Have a question about this project? Sign up for a free GitHub account to open an issue and contact its maintainers and the community.

By clicking “Sign up for GitHub”, you agree to our terms of service and privacy statement. We’ll occasionally send you account related emails.

Already on GitHub? Sign in to your account

Large files uploaded via crypt remote to B2 are missing SHA1SUMs #1767

Closed
tjanez opened this issue Oct 22, 2017 · 28 comments
Closed

Large files uploaded via crypt remote to B2 are missing SHA1SUMs #1767

tjanez opened this issue Oct 22, 2017 · 28 comments

Comments

@tjanez
Copy link

tjanez commented Oct 22, 2017

What is your rclone version (eg output from rclone -V)

rclone v1.38
- os/arch: linux/amd64
- go version: go1.9

Which OS you are using and how many bits (eg Windows 7, 64 bit)

Fedora 26 (Workstation Edition), 64 bit

Which cloud storage system are you using? (eg Google Drive)

B2 Backblaze

The command you were trying to run (eg rclone copy /tmp remote:tmp)

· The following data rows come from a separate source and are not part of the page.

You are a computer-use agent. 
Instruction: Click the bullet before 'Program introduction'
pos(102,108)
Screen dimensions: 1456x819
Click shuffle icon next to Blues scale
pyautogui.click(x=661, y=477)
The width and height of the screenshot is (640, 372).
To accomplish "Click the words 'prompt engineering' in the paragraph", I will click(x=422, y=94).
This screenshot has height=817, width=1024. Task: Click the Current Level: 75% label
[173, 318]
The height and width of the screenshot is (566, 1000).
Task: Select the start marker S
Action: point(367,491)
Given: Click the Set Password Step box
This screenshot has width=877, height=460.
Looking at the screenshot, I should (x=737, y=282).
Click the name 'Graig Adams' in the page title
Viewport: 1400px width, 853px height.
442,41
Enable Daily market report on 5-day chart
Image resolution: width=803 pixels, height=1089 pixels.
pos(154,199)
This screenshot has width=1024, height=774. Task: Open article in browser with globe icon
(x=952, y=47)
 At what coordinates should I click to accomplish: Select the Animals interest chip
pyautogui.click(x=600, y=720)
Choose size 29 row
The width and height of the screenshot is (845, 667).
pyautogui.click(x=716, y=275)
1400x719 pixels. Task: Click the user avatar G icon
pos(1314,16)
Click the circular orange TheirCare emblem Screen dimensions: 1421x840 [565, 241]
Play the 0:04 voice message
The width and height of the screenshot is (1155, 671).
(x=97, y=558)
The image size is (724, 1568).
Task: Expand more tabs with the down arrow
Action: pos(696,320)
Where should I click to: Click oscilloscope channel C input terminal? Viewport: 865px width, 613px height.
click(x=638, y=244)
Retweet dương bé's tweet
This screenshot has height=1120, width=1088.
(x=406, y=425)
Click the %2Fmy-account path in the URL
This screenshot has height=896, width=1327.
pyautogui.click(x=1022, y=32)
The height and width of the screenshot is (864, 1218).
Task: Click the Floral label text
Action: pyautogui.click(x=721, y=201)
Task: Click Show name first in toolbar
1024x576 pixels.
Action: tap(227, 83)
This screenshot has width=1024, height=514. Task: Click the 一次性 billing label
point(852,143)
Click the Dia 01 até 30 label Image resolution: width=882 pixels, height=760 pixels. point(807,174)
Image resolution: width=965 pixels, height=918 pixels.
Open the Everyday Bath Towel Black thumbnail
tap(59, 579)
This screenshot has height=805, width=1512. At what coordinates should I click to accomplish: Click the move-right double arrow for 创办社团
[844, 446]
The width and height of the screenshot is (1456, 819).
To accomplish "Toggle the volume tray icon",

An example of a large file uploaded via crypt remote to B2 that misses SHA1SUM:

$ rclone mkdir b2:crypted-missing-sha1sum-test
$ rclone config
Configure new crypted remote named crypted-missing-sha1sum-test:

Remote config
--------------------
[crypted-missing-sha1sum-test]
remote = b2:crypted-missing-sha1sum-test
filename_encryption = off
password = *** ENCRYPTED ***
password2 = *** ENCRYPTED ***
--------------------

$ ls -lh ~/Dist/Fedora-Workstation-Live-x86_64-26-1.5.iso 
-rw-rw-r--. 1 tadej tadej 1.5G Jul  6 00:34 /home/tadej/Dist/Fedora-Workstation-Live-x86_64-26-1.5.iso
$ rclone copy -v ~/Dist/Fedora-Workstation-Live-x86_64-26-1.5.iso crypted-missing-sha1sum-test:
2017/10/22 15:06:20 INFO  : Encrypted drive 'crypted-missing-sha1sum-test:': Modify window is 1ms
2017/10/22 15:06:20 INFO  : Encrypted drive 'crypted-missing-sha1sum-test:': Waiting for checks to finish
2017/10/22 15:06:20 INFO  : Encrypted drive 'crypted-missing-sha1sum-test:': Waiting for transfers to finish
2017/10/22 15:07:20 INFO  : 
Transferred:   383.938 MBytes (6.041 MBytes/s)
Errors:                 0
Checks:                 0
Transferred:            0
Elapsed time:      1m3.5s
Transferring:
 *     Fedora-Workstation-Live-x86_64-26-1.5.iso: 25% done, 8.578 MBytes/s, ETA: 2m9s

[... output trimmed... ]

2017/10/22 15:23:43 INFO  : Fedora-Workstation-Live-x86_64-26-1.5.iso: Copied (new)
2017/10/22 15:23:43 INFO  : 
Transferred:   1.456 GBytes (1.424 MBytes/s)
Errors:                 0
Checks:                 0
Transferred:            1
Elapsed time:    17m26.8s
$ rclone sha1sum b2:crypted-missing-sha1sum-test
                                          Fedora-Workstation-Live-x86_64-26-1.5.iso.bin
$ rclone sha1sum crypted-missing-sha1sum-test:
                                          Fedora-Workstation-Live-x86_64-26-1.5.iso

An example of the same large file uploaded directly to B2 remote that has SHA1SUM:

$ rclone mkdir b2:missing-sha1sum-test
$ ls -lh ~/Dist/Fedora-Workstation-Live-x86_64-26-1.5.iso 
-rw-rw-r--. 1 tadej tadej 1.5G Jul  6 00:34 /home/tadej/Dist/Fedora-Workstation-Live-x86_64-26-1.5.iso
$ rclone copy -v ~/Dist/Fedora-Workstation-Live-x86_64-26-1.5.iso b2:missing-sha1sum-test/
2017/10/22 13:37:22 INFO  : B2 bucket missing-sha1sum-test: Modify window is 1ms
2017/10/22 13:37:23 INFO  : B2 bucket missing-sha1sum-test: Waiting for checks to finish
2017/10/22 13:37:23 INFO  : B2 bucket missing-sha1sum-test: Waiting for transfers to finish
2017/10/22 13:37:37 INFO  : 
Transferred:   7.346 MBytes (467.081 kBytes/s)
Errors:                 0
Checks:                 0
Transferred:            0
Elapsed time:       16.1s
Transferring:
 *     Fedora-Workstation-Live-x86_64-26-1.5.iso:  0% done, 1.299 MBytes/s, ETA: 19m2s

[... output trimmed... ]

2017/10/22 13:54:56 INFO  : Fedora-Workstation-Live-x86_64-26-1.5.iso: Copied (new)
2017/10/22 13:54:56 INFO  : 
Transferred:   1.456 GBytes (1.413 MBytes/s)
Errors:                 0
Checks:                 0
Transferred:            1
Elapsed time:    17m35.3s

$ rclone sha1sum b2:missing-sha1sum-test
65880b7e61f995df0009ecf556d736552526d2e0  Fedora-Workstation-Live-x86_64-26-1.5.iso
@ncw
Copy link
Member

ncw commented Oct 23, 2017

I'm not sure this is possible with the B2 API.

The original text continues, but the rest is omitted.